Medical Clinic Addition 

Summer solar path diagram

The parti is derived from existing mirrored circulation spaces, extension of the grid, and site conditions.  Parti first developed from mirroring existing circulation spaces so that the scale of the addition would remain the same.  Extension of the grid guarantees that the scale and structural grid will relate and integrate well (and similarly to the existing).  Deviation from the existing design occurs at the rotation of the structural grid.  This grid pivots ~25 degrees clockwise so to be aligned west-to-east for maximum northern light exposure in exam spaces and ventilation accessability to the north-northeastern breezes. Circulation is kept to the exterior so that minimal people are inside the building and the temperature is kept down (more people = warmer building).  Progression from the check-in to the second (middle) building for general exam and observation is direct and private.  Circulation is on the southern face and covered to provide protection from the rain for those walking and shading from the sun for the exam rooms.  

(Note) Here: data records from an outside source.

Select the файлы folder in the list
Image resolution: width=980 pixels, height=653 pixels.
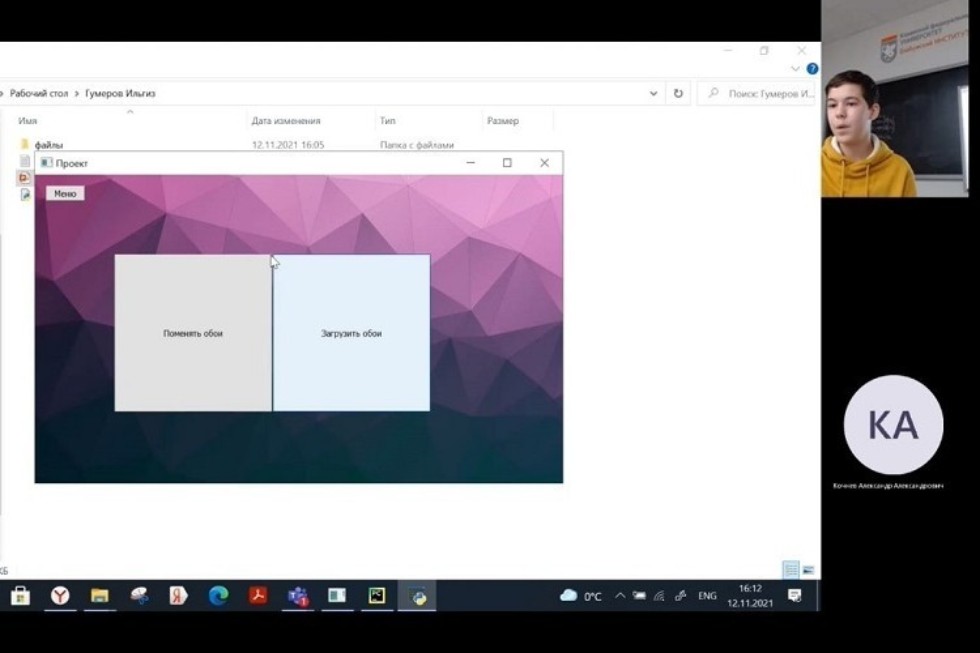click(x=48, y=145)
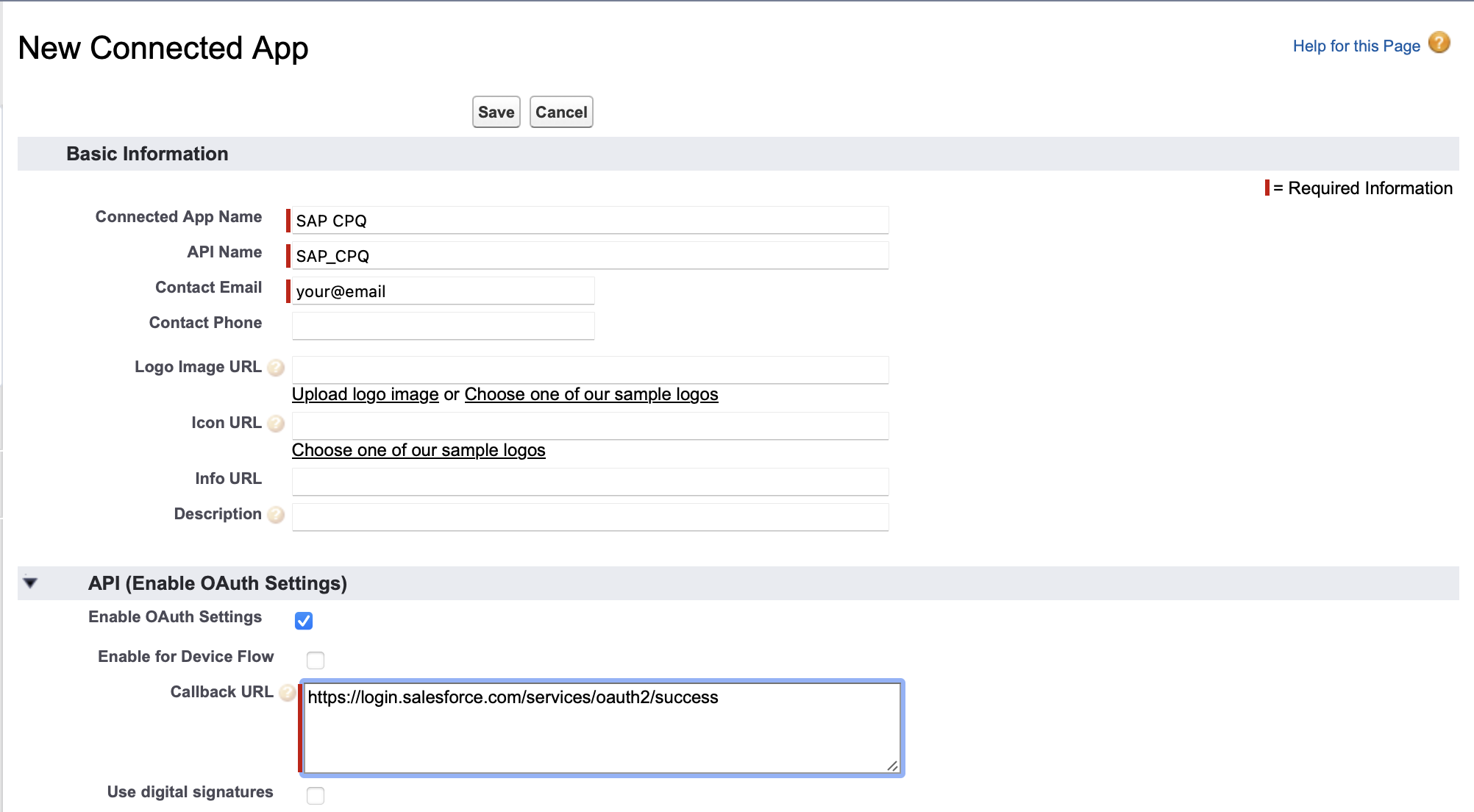Viewport: 1474px width, 812px height.
Task: Click Upload logo image link
Action: (365, 394)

Site section facing east. The biggest critique was to examine the relationship between the two grids (the original and the east-to-west) and articulate the intersection between the two.  At the time of the critique, the two grids were overlayed on top of each other with no articulation at the intersection or pivot at the edge.  One suggestion was to create a breezeway that slices through the addition in line with the original grid.  At this time, the intersection and connection has been articulated through the pathways so that pathways leading to and from the addition (to the original building) are on the original grid.   

Roof structure encourages ventilation into the building while shedding rain.

Next steps include further examining the circulation, roof structure, and phasing of the project as a whole.  The courtyards (central and rear) will be further developed for privacy, seating, and ventilation.  Any seated area will be shaded.  Windows to exam rooms face north and are unobstructed.  Pathways and the first waiting area will be further developed and more closely analyzed.